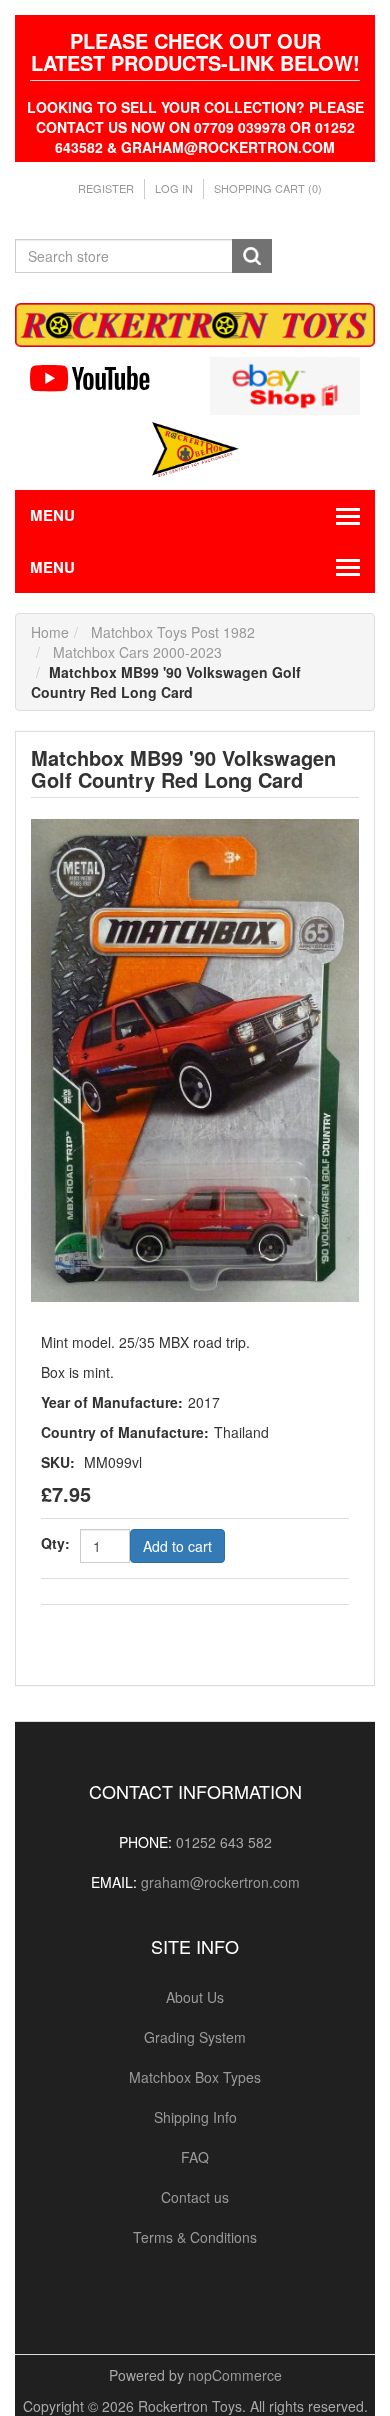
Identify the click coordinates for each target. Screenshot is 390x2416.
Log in (174, 188)
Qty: (55, 1543)
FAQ (195, 2157)
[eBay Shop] (285, 384)
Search (252, 256)
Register (106, 188)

----

#### [What needs to be done]
Your reply should be the full data above, copied exactly, with no pictures in it.

#### [Solution below]
Identify the click coordinates for each target. Screenshot is 390x2416.
Log in (174, 188)
Qty: (55, 1543)
FAQ (195, 2157)
[eBay Shop] (285, 384)
Search (252, 256)
Register (106, 188)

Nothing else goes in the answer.